=== Supplied entries ===

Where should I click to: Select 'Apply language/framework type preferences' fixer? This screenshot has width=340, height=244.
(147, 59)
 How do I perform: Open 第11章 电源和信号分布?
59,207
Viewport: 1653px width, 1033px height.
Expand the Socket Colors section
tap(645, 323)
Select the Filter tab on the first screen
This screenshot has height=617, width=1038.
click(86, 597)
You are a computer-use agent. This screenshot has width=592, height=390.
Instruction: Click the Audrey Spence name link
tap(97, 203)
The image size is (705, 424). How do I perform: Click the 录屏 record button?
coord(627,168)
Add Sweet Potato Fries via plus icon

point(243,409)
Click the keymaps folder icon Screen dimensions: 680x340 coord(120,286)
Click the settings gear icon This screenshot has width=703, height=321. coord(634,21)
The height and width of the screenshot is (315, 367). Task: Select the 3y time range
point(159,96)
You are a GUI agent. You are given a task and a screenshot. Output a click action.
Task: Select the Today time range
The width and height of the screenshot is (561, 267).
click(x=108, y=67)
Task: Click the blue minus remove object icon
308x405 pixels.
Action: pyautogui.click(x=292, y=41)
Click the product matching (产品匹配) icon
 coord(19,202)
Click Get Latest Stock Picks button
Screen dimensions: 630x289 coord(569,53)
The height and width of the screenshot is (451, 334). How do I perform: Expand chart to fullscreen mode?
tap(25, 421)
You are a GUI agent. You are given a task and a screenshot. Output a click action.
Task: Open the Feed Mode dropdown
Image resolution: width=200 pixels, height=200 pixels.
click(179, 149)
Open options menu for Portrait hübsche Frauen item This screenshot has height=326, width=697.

===

Set the lines down exactly, from the first line of the records to the line where "Task: Select the Today time range" appears, with both ends kept.

Where should I click to: Select 'Apply language/framework type preferences' fixer? This screenshot has width=340, height=244.
(147, 59)
 How do I perform: Open 第11章 电源和信号分布?
59,207
Viewport: 1653px width, 1033px height.
Expand the Socket Colors section
tap(645, 323)
Select the Filter tab on the first screen
This screenshot has height=617, width=1038.
click(86, 597)
You are a computer-use agent. This screenshot has width=592, height=390.
Instruction: Click the Audrey Spence name link
tap(97, 203)
The image size is (705, 424). How do I perform: Click the 录屏 record button?
coord(627,168)
Add Sweet Potato Fries via plus icon

point(243,409)
Click the keymaps folder icon Screen dimensions: 680x340 coord(120,286)
Click the settings gear icon This screenshot has width=703, height=321. coord(634,21)
The height and width of the screenshot is (315, 367). Task: Select the 3y time range
point(159,96)
You are a GUI agent. You are given a task and a screenshot. Output a click action.
Task: Select the Today time range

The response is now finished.